# Exercise instructions:
Both the line below containing "Select SharePoint Online server type" and the line containing "Task: Click the 0.64950 price axis label", along with every line between them, should be repeated exactly; no other line belongs in the answer.
+ + +
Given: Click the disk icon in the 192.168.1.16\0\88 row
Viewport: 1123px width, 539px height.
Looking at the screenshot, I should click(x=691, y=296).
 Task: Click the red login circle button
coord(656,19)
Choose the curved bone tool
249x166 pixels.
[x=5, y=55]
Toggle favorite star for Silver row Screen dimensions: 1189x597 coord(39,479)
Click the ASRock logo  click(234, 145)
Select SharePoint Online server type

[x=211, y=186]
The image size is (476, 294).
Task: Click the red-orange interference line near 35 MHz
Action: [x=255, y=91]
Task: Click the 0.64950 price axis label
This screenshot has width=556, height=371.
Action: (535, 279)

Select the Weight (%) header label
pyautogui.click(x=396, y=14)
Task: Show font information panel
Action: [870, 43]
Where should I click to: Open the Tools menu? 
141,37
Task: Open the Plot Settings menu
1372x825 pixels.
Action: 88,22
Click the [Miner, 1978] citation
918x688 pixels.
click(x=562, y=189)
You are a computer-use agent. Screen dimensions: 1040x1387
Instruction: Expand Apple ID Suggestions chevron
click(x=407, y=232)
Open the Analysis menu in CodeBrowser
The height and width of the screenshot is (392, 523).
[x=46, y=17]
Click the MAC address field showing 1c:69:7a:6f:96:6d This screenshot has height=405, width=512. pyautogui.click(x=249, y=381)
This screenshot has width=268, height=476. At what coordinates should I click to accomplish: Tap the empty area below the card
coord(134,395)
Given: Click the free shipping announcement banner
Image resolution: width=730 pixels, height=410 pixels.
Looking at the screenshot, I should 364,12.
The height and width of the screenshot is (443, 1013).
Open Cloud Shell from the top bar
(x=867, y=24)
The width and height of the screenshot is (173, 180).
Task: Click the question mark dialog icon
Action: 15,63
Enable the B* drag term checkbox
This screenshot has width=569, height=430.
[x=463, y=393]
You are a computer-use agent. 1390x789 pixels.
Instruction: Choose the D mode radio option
+ + +
# Result for this exercise:
Select SharePoint Online server type

[x=211, y=186]
The image size is (476, 294).
Task: Click the red-orange interference line near 35 MHz
Action: [x=255, y=91]
Task: Click the 0.64950 price axis label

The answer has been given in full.